The Beginning of a Beautiful Friendship

I have just completed The Heart of Newman: A Synthesis. First issued in England in 1963, the book was reissued in paper by Ignatius in 2010. I recommend it to any Catholic, or any Anglican who has ever considered converting, as I did in 2008.

Jesuit theologian Erich Przywara edited this collection of short excerpts from Blessed John Henry Newman (1801–1890), an Anglican priest who converted to the Catholic Church in 1845 and was made a cardinal by Pope Leo XIII eleven years before Newman’s death. It draws from his (Anglican) sermons and other devotional writings, pre- and post-conversion, as well as his longer works, including Apologia Pro Vita Sua and Essay in Aid of a Grammar of Assent, both written after his conversion, and Essays on the Development of Doctrine, which effectively led to it

All of these books now have been added to my Goodreads reading list.
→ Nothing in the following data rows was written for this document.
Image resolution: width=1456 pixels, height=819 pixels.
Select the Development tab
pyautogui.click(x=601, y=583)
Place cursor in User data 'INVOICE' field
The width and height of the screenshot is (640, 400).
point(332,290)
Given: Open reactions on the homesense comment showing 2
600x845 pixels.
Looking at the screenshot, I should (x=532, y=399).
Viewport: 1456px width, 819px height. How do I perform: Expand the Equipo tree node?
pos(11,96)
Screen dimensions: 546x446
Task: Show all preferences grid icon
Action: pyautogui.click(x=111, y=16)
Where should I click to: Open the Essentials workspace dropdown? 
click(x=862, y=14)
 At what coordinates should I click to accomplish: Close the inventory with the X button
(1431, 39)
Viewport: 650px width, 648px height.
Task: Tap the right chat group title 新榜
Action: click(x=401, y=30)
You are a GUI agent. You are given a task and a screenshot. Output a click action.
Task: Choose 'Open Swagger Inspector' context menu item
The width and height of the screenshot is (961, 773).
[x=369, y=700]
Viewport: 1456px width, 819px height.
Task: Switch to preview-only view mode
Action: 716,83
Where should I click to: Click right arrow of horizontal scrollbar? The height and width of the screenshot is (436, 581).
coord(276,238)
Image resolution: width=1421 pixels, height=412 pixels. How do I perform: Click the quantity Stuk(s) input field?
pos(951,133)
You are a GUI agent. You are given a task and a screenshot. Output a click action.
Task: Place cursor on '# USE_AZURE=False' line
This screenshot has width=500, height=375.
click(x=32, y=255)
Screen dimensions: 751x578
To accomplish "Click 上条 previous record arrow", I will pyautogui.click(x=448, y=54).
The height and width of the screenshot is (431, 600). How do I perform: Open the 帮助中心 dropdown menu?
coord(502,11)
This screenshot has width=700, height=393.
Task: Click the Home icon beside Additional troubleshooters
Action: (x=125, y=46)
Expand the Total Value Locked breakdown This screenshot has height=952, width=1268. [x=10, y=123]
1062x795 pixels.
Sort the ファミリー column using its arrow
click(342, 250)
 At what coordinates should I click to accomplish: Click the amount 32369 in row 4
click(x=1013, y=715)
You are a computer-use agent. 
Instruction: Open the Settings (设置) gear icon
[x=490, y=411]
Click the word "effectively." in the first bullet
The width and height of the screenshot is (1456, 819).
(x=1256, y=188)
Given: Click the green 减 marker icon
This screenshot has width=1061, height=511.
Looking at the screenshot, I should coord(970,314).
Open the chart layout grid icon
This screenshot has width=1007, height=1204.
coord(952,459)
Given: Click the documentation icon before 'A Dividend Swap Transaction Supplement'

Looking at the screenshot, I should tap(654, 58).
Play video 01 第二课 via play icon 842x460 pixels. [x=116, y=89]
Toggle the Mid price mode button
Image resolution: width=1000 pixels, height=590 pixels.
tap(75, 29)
John Henry Newman has been added to my list of categories about which I blog (right sidebar). And I have resolved to study one of Newman’s Parochial and Plain Sermons (Ignatius, 1997) each morning as part of my regular daily reading and prayer.

I sense the beginning of a beautiful friendship.

The 390-page Heart of Newman took me over a month to finish as the selections are as dense as they are brief. (Meanwhile, I have completed the Apologia and launched into Ian Ker’s biography.) I find that reading a couple of paragraphs of Newman is a great mind-tuner-upper before opening the Liturgy of the Hours or beginning any other sort of prayer or devotion.

The old coconut has to be on alert to read paragraphs like the following:

Of the two, I would rather have to maintain that we ought to begin with believing everything that is offered to our acceptance, than that it is our duty to doubt of everything. The former, indeed, seems the true way of learning. In that case, we soon discover and discard what is contradictory to itself, and error having always some portion of truth in it, and the truth having a reality which error has not, we may expect, that when there is an honest purpose and fair talents, we shall somehow make our way forward, the error falling off from the mind, and the truth developing and occupying it. Thus it is that the Catholic religion is reached, as we see, by inquirers from all points of the compass, as if it mattered not where a man began, so that he had an eye and heart for the truth. 

There are four sentences in that paragraph. Only the second (and shortest) would easily submit to the sentence-diagramming skills I learned under sixth-grade grammar master David Griswold in days of very yore.

I mean: Of the two . . . Right away, you are forced to jump ahead and assemble the sense of the sentence as though it were Latin written in any which order. But the message, when you dig for it, is powerful and convincing, overcoming your initial skepticism.

“Believing everything” flies in the face of every ironic, “rational” thought embedded in us by our culture. That believing everything might be the “true way of learning” seems only folly. Yet in that third, impossible sentence is the rationale. In the fourth lies a sneaky bridge to the Catholic faith, to which, in fact, everything, every error, bridges in the end—at least for those with “an eye and heart for the truth.”